[Ffmpeg-devel] VP3/Theora Perfection

Tue May 17 13:55:52 CEST 2005

Hi

On Monday 16 May 2005 22:10, Mike Melanson wrote:
> Michael Niedermayer wrote:
[...]
> > * the switch / case mess used for some vlc decoding
>
> 	Expound. Are you talking about the unpack_token() function? That is

yes, and get_motion_vector_vlc()

> called a lot and perhaps should be inline'd. Otherwise, the actual
> switch/case logic should reduce to a jump table. On2's original code

you dont seem to be aware that jump tables with unpredictable jump targets are 
very slow

[...]
> > actually
> > the dequant should be done during bitstream decoding
>
> 	Why? Dequantization is a parallelizable operation that can be optimized
> with SIMD instructions. That is why it is done at the same time as the
> optimized IDCTs.

i prefer to multiply 2 elements without SIMD over multiplying 64 with SIMD

[...]

>  > * mmx.h based asm code (slow due to gcc bugs, and problematic due to
>
> bugs in
>
>  > mmx.h)
>  >
> >>has MMX and SSE2 optimizations that I can port over when I am confident
> >>that the C-based loop filter works.
> >
> > note, please do not use mmx.h,
>
> 	Please give me a good reason. I have checked code generated from mmx.h
> against objdump and the generated ASM is correct.

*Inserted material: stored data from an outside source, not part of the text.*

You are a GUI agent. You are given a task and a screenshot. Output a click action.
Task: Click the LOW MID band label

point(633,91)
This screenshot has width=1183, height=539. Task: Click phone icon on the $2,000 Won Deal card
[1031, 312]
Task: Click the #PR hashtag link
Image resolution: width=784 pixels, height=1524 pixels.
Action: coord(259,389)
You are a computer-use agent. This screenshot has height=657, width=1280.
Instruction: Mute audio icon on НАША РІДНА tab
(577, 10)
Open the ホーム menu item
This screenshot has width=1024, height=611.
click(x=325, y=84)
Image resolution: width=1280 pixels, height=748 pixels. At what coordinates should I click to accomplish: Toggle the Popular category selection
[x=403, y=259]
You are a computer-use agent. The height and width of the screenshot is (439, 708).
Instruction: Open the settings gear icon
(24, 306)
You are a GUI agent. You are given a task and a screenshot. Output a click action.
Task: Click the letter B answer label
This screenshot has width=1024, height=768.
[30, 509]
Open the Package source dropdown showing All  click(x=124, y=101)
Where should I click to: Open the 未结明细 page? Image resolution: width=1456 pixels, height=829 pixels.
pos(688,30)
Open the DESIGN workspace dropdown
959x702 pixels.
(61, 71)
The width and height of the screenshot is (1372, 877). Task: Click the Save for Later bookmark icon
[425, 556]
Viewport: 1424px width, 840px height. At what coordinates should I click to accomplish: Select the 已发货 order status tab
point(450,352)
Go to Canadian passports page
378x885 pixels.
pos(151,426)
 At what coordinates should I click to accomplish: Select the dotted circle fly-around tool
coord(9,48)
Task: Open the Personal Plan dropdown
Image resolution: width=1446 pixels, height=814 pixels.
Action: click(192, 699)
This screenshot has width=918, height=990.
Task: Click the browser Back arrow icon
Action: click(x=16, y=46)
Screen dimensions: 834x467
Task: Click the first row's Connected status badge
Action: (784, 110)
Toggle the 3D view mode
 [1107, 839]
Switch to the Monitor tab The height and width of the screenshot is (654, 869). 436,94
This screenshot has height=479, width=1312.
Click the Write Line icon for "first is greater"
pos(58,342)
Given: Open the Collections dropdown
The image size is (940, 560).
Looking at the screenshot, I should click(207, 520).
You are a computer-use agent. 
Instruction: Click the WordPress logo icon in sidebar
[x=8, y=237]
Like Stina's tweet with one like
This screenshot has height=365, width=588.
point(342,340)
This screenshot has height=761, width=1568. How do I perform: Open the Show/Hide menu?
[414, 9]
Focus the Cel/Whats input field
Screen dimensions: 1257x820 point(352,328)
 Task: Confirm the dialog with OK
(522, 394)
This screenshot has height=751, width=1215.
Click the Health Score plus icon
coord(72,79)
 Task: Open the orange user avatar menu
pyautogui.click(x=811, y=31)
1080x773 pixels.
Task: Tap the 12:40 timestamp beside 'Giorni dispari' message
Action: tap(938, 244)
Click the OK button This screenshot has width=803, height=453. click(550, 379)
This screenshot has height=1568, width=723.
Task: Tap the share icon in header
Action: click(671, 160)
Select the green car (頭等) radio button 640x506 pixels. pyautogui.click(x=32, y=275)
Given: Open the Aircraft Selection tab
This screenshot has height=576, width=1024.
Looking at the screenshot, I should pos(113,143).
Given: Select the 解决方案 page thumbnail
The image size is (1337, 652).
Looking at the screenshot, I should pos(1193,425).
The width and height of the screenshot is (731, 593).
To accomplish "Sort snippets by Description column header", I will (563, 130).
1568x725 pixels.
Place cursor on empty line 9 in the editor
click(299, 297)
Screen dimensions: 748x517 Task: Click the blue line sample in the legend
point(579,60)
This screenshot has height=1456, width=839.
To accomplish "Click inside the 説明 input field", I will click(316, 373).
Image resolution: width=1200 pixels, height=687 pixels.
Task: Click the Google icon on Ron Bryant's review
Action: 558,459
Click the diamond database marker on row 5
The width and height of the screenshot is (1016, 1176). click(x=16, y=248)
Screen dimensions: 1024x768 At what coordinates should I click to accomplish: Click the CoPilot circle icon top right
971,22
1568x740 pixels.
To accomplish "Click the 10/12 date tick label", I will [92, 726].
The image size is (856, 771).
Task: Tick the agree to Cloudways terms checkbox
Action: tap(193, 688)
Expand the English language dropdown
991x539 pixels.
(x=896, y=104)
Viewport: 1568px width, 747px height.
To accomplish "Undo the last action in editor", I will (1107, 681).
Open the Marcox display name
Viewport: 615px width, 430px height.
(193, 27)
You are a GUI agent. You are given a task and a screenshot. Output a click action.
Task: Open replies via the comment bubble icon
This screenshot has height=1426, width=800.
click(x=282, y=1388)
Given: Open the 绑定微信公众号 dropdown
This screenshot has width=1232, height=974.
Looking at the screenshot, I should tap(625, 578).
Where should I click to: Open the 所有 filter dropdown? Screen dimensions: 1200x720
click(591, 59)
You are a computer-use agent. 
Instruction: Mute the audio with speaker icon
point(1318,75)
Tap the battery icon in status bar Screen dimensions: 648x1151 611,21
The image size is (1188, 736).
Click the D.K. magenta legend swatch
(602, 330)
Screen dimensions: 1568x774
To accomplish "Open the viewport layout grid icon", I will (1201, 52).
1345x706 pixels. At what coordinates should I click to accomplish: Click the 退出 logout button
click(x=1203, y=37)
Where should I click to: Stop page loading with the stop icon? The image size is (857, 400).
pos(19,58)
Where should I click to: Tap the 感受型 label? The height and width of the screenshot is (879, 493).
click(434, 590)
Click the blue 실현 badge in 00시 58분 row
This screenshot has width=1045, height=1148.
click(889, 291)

the operand constraints in mmx.h are wrong, for example:
#define mmx_m2ri(op,mem,reg,imm) \
        __asm__ __volatile__ (#op " %1, %0, %%" #reg \
                              : /* nothing */ \
                              : "X" (mem), "X" (imm))

the speed of mmx.h code depends strongly upon the compiler ...
you cannot use integer instructions or non mmx registers directly
theres no real advantage over asm() style

[...]
-- 
Michael